#118 The crazy marionettes
「………あの時と違って素直じゃないな。この私が誰かを褒め称えるなんて滅多にないぞ。」
「………褒めるなら一緒に戦ってくれた彼らを褒めて下さいと言ってるんですよ。」
哲郎はラドラと正面から話したのは初めてだったが、この男がたくさんの生徒を拉致監禁し人形へと変えた。そしてグス達を唆していじめへと走らせたのもこの男だ。
気を許すつもりなど少しも無かった。
「……ところで、」 「?」
「そこの彼らは一体なんですか?」
「ああ。これの事か。」
哲郎は天井近くに括り付けられた大量の人形を指さした。人間を変えて作ったものであろう人形達をラドラはこれと揶揄する。
「これは私の作品の一つさ。
魔法の才能もない劣等生達を私の元で友好活用できるようにしてあげたまでのこと。
勉強不足な君に一つ教えてあげよう。この世界の人間は二種類に分類される。
支配する側とされる側 そしてそのされる側も少なからず誰かを支配下に置く。それが世界の仕組みだ。
君のように仲間や友達を作りたいなら地元にでも帰って仲良くぼそぼそと暮らしていればいいんだよ。 ましてや冒険者になるなんてとんでもない。」
「…………………………」
ラドラの言葉は哲郎の信条を真っ向から否定するものだった。
「第一君に何の義理があるんだ。
君が受けた依頼はグスのいじめ問題を解決するものだった筈だ。そこまでしてエクスに協力する理由はなんだ?」
「依頼はまだ終わってませんよ。グスを止めたとしてもあなたは必ずこの学園に害をなすはずです。それでは依頼をこなした事にはならない。
ここであなたを止めて初めてこの依頼は完遂するんですよ!!」
「……ただの少年が一端の冒険者気取りか。
それと言っておくけど、私と戦いたいなら条件がある。」
ラドラは椅子に座ったまま指を鳴らした。
地面にいくつもの魔法陣が浮かび上がって、そこから地下通路で戦った二つ首の人形が現れる。

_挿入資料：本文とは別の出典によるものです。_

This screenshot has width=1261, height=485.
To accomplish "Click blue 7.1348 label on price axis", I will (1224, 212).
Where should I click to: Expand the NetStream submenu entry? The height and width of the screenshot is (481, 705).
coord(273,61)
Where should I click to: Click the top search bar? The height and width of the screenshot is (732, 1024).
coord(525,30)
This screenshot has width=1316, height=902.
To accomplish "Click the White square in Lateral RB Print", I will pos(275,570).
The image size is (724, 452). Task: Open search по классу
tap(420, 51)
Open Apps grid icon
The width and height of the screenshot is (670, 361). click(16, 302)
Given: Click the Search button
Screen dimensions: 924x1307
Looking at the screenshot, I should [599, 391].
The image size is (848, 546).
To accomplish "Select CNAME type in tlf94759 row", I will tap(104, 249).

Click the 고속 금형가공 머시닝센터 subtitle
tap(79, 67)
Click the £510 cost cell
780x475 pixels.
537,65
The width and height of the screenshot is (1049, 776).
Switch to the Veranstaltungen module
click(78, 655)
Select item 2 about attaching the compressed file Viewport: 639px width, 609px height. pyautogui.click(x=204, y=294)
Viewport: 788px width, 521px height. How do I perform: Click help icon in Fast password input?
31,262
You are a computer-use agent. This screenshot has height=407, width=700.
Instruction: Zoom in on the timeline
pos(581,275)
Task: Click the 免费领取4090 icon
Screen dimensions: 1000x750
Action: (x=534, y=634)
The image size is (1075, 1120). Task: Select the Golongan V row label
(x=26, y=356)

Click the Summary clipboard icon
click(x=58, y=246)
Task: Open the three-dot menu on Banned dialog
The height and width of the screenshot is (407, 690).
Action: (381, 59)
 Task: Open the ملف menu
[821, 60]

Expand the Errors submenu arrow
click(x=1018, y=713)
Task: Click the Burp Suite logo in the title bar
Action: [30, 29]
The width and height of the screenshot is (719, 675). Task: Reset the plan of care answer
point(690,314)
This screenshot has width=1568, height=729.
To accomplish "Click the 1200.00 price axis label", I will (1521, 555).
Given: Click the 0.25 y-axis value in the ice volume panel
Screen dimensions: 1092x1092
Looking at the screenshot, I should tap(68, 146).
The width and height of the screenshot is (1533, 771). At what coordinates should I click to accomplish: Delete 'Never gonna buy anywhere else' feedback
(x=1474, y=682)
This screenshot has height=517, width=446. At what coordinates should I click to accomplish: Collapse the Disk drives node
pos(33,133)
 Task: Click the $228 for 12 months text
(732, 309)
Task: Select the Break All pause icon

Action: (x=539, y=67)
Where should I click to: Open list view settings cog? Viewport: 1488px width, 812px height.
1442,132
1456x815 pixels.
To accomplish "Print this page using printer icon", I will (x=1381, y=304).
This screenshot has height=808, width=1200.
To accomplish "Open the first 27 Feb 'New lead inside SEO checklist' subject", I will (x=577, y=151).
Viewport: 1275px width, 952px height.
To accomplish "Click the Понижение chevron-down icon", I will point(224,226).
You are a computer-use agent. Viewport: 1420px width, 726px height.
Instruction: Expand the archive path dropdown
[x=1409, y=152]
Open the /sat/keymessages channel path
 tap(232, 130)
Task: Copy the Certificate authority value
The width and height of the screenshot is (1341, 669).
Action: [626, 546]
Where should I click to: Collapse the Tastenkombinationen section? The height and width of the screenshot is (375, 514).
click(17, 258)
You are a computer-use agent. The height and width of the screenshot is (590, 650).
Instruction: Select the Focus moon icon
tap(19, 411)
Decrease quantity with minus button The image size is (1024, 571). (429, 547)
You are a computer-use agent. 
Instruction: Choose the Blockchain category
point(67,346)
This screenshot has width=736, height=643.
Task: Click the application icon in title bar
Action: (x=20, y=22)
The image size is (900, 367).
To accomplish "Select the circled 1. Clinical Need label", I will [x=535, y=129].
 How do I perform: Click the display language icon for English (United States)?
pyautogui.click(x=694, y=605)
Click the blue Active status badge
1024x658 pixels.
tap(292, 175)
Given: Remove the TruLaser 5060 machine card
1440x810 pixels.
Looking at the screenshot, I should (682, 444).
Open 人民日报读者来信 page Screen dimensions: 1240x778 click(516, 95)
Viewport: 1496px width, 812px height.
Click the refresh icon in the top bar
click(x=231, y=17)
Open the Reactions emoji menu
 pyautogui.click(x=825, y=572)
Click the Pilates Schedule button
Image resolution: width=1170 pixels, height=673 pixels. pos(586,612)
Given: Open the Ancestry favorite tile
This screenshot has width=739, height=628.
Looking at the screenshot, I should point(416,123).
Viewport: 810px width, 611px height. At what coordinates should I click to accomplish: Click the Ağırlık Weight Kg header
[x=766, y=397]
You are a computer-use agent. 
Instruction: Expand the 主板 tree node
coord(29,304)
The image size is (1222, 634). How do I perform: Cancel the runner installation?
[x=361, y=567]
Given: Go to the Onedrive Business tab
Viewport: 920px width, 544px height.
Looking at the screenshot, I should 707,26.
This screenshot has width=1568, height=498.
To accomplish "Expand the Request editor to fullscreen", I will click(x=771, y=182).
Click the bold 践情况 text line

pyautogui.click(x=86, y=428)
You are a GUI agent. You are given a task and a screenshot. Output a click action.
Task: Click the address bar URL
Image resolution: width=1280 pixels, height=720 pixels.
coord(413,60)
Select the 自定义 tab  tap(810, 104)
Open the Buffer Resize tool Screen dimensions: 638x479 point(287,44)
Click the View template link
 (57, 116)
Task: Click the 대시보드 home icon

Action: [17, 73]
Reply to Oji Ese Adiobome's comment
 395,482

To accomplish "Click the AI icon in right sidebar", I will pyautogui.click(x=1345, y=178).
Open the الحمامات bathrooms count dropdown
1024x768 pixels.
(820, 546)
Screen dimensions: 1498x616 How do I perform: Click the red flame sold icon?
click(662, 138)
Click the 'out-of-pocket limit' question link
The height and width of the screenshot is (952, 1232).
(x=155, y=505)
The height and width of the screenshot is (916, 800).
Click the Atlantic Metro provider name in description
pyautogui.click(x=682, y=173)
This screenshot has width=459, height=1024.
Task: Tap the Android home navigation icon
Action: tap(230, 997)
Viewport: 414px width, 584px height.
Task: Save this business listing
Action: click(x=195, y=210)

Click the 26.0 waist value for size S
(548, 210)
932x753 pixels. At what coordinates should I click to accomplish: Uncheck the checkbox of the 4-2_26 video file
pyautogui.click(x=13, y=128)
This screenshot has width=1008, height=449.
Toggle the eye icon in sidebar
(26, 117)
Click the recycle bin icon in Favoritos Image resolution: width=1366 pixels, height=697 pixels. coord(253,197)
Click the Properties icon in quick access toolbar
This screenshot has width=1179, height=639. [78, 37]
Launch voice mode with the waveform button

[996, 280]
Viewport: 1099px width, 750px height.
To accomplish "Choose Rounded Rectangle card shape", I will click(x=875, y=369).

「私と戦いたいならこいつらを退けてここまで来ることだ。それが出来ないなら君もああなる。」
ラドラは天井の人形を指さして口元を緩めた。
「……その程度の足止めでどうにかなると思うんですか?僕はあなたの信頼するお仲間を三人倒したんですよ?」
「…………………」
二つ目の発言は本心ではなくラドラから冷静さを奪うためのものだったが、彼の表情は変わらなかった。
指を哲郎の方へと向け、人形の怪物を攻撃させる。人形は空高く飛び上がって上空から哲郎へと襲いかかる。
「……無駄だと言っているでしょう。」
「!?」
突進してくる怪物の懐に潜り込み、胸の中央を渾身の掌底突きで攻撃する。
人形の身体は少しの間震え、そして二人の人間へと姿を変える。
「もうこの手の人形とは何回も戦ってるんです。特性は見切りました。
この人形の心臓部分にはあなたの魔力が集中している。だからこの部分を攻撃すれば一発で人形化は解ける!!」
「…………………」
魔法の特性を破って見せてもなお、ラドラの表情はまるでこうなることを予測していたかのように冷静だった。
たった今変化を解いた人形とは別の人形の魔物が次々と襲いかかる。哲郎は人形の頭に手を添え、人形の背中を前転して足に力を込めた。
魚人歩行術 《水鉄砲》!!!!
「!?」
人形の促進力を自分の方向に向け、爆発的な加速でラドラへと急接近する。蹴りの射程に入るや否や、哲郎はラドラの首筋に狙いを定めて足を振り上げた。
「……言うだけのことはあるな。
まぁ それ以上の感想なんてないが。」
「!!?」
哲郎の蹴りが直撃寸前で止まった。
目を凝らすと足、そして全身が細い糸で縛られている。
(操り人形の糸か!?)
「所詮 能力は使いようだよ。」
「うわっ!!?」
振り回される糸に操られ、哲郎の身体は宙を舞って再び元の位置まで飛ばされた。
体勢を立て直して着地するが、またラドラとの距離を詰めなければならなくなってしまった。
「………!!」
「『振り出しに戻った』なんて甘い事を考えてるんじゃないのか?」 「!?」
「そんな生易しいものじゃない。
君はもう『詰みに嵌っている』んだよ。」
いつの間にかラドラの右側に巨大な人形の腕が形成され、その掌に巨大な魔法陣が形成されていく。
哲郎はその魔法陣の形に見覚えがあった。
「ま、まさか……………………!!!!!」
「ああ。その通りだよ。
根源魔法 《皇之黒雷》さ。」
ラドラの言葉の直後、魔法陣から黒い雷が束になって哲郎に襲いかかった。